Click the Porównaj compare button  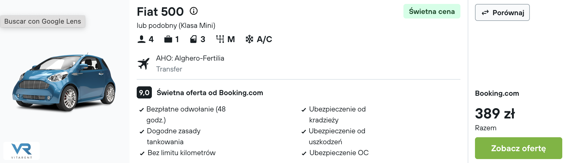pyautogui.click(x=502, y=12)
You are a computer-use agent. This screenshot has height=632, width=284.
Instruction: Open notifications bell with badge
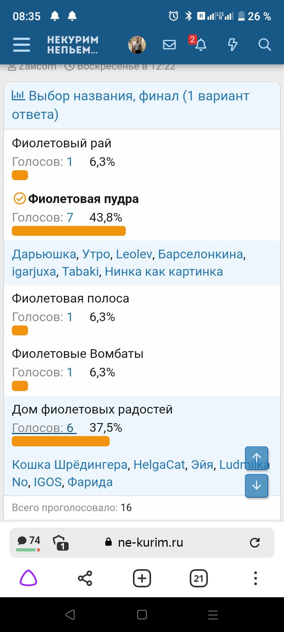200,45
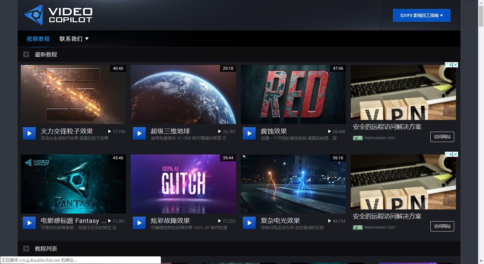Screen dimensions: 484x264
Task: Play the 复杂电光效果 tutorial
Action: (249, 223)
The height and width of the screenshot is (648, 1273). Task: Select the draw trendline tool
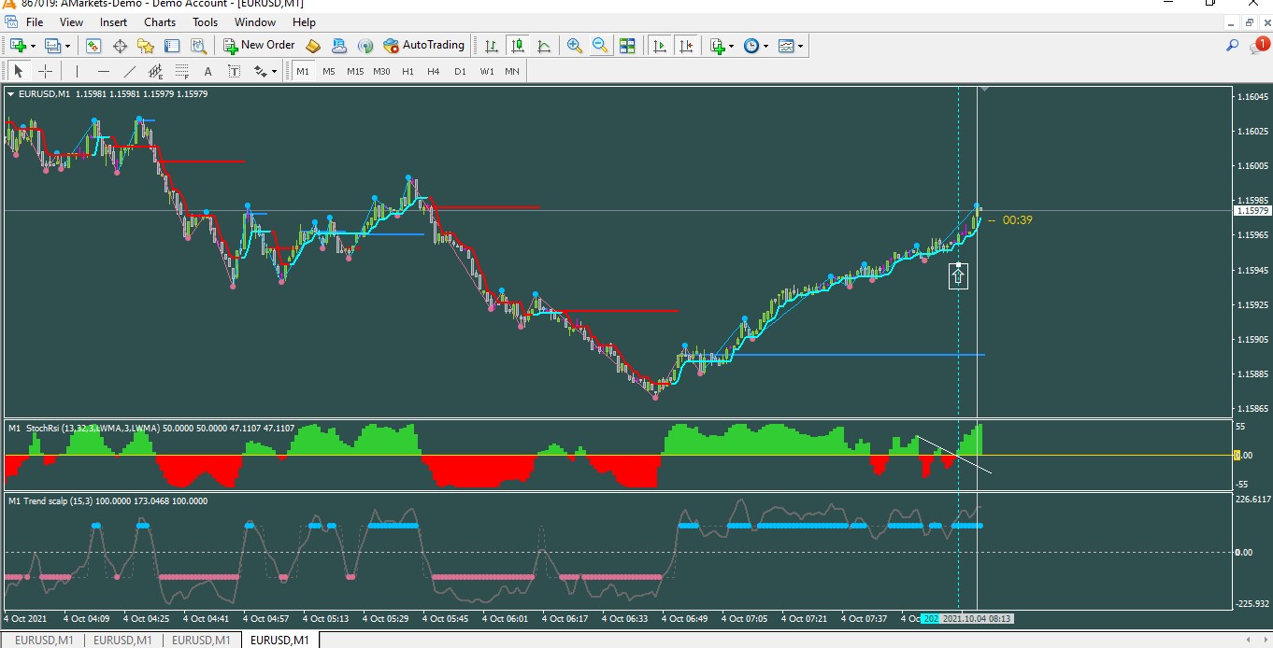click(129, 72)
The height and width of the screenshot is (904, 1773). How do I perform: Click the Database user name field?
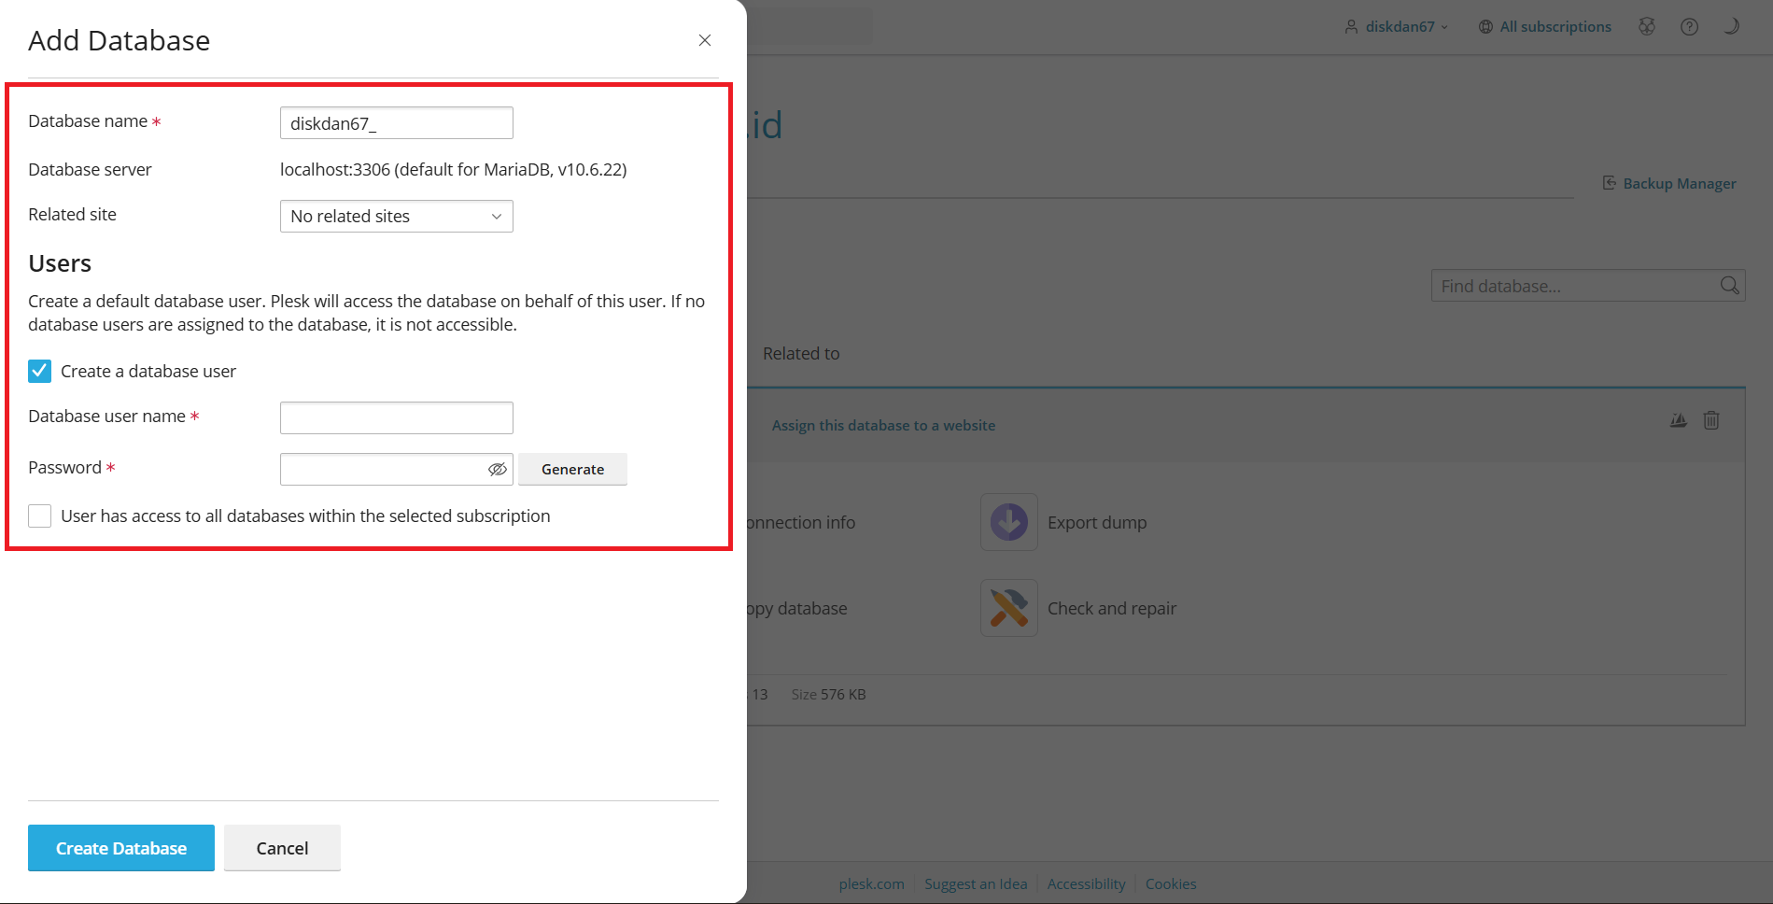pyautogui.click(x=397, y=418)
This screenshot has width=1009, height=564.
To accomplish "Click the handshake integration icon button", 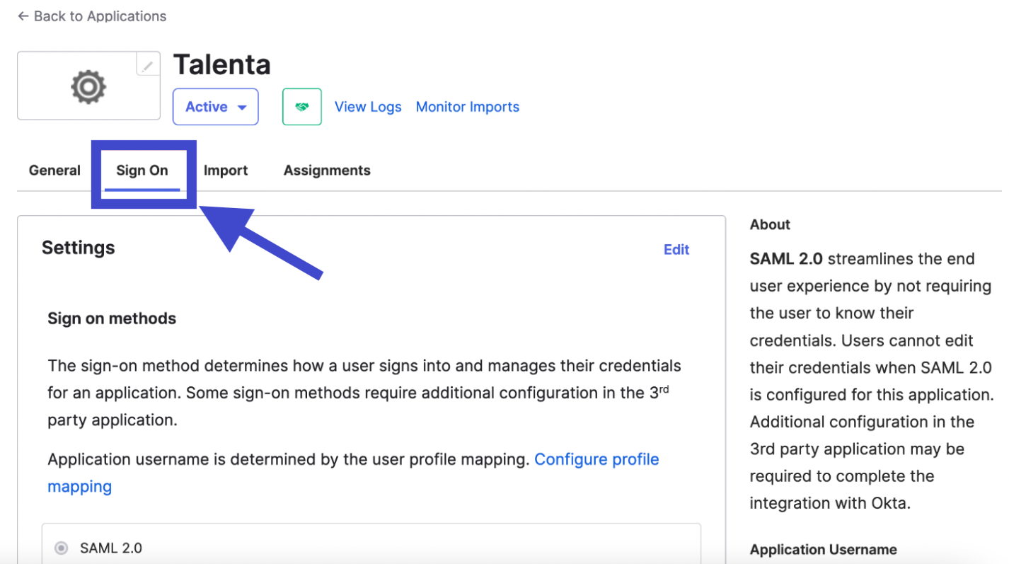I will coord(302,107).
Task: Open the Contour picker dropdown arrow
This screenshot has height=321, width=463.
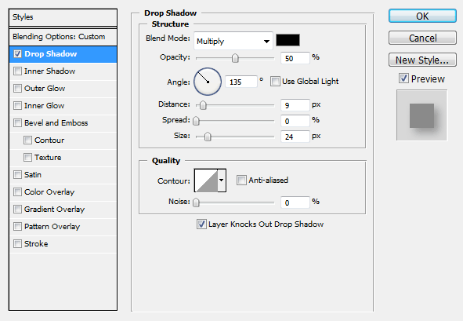Action: pyautogui.click(x=222, y=181)
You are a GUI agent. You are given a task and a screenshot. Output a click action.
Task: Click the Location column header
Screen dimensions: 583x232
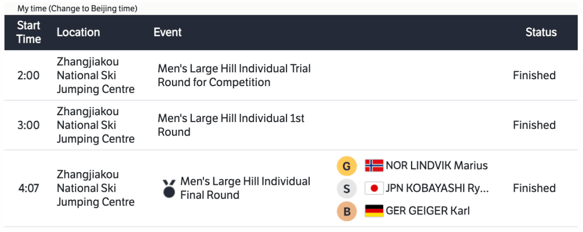pyautogui.click(x=78, y=32)
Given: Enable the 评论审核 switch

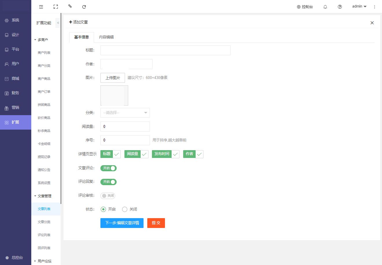Looking at the screenshot, I should 108,196.
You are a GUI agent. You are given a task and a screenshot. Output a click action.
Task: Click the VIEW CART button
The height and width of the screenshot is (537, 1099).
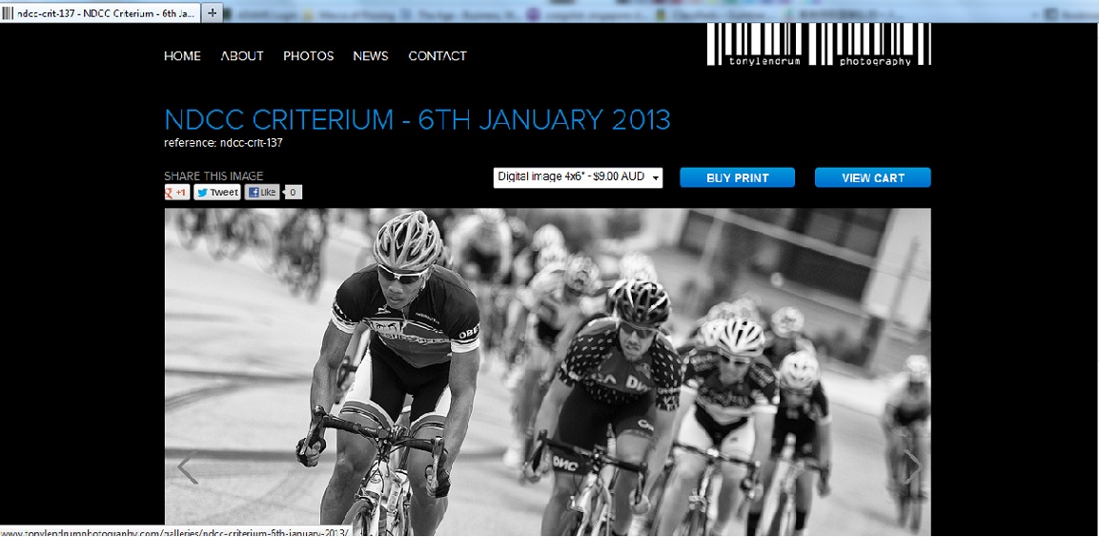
________
• **TASK DETAILS**
Set down, word for word, the line that holds "Task: Click the Location column header" and all lines after it to the end of the entries above, but not the pictures.

• **FINISHED TASK**
Task: Click the Location column header
Screen dimensions: 583x232
pyautogui.click(x=78, y=32)
Given: Enable the 评论审核 switch

Looking at the screenshot, I should 108,196.
You are a GUI agent. You are given a task and a screenshot. Output a click action.
Task: Click the VIEW CART button
The height and width of the screenshot is (537, 1099).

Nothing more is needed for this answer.